Si continua a respirare aria di maretta in casa Roma, con una contestazione in atto sin da prima che partisse la nuova stagione ed un cambio di allenatore in corsa, che non ha certo contribuito a rasserenare gli animi. Ed ora ci mancava solo la questione del contratto di Francesco Totti, bandiera della squadra capitolina e trattato con i guanti bianchi dalla società con un accordo da cinquanta milioni in cinque anni. In molti si sono chiesti se fosse il caso di operare in questo senso, considerando i debiti della famiglia Sensi e l’impossibilità di operare sul mercato.
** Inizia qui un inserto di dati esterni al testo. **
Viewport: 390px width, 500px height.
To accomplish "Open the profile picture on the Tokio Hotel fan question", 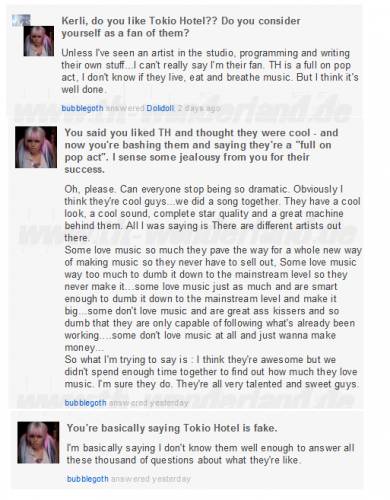I will (39, 41).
Ai dubbi risponde il diretto interessato:
Credo che il contratto che mi stanno facendo sia guadagnato, perché nessuno mi ha mai regalato niente. Vorrei precisare che è vero che è un contratto importante, però non ho mai pensato ai soldi altrimenti me ne sarei andato a 26 anni quando mi volevano il Real Madrid e il Barcellona. Avrei guadagnato il doppio di quello che guadagno ora. Non è un fatto economico ma di cuore.
E ancora:
Quello che ho fatto per la Roma è difficile che qualcun altro possa ripeterlo. C’è stato un momento in cui se il Presidente Sensi non mi avesse fatto il contratto, sarebbe successa l’ira di Dio. Ora che me lo vuole fare, la gente pensa il contrario.
Giusto o no coccolare in questo modo un giocatore che ha già vissuto trentatre primavere?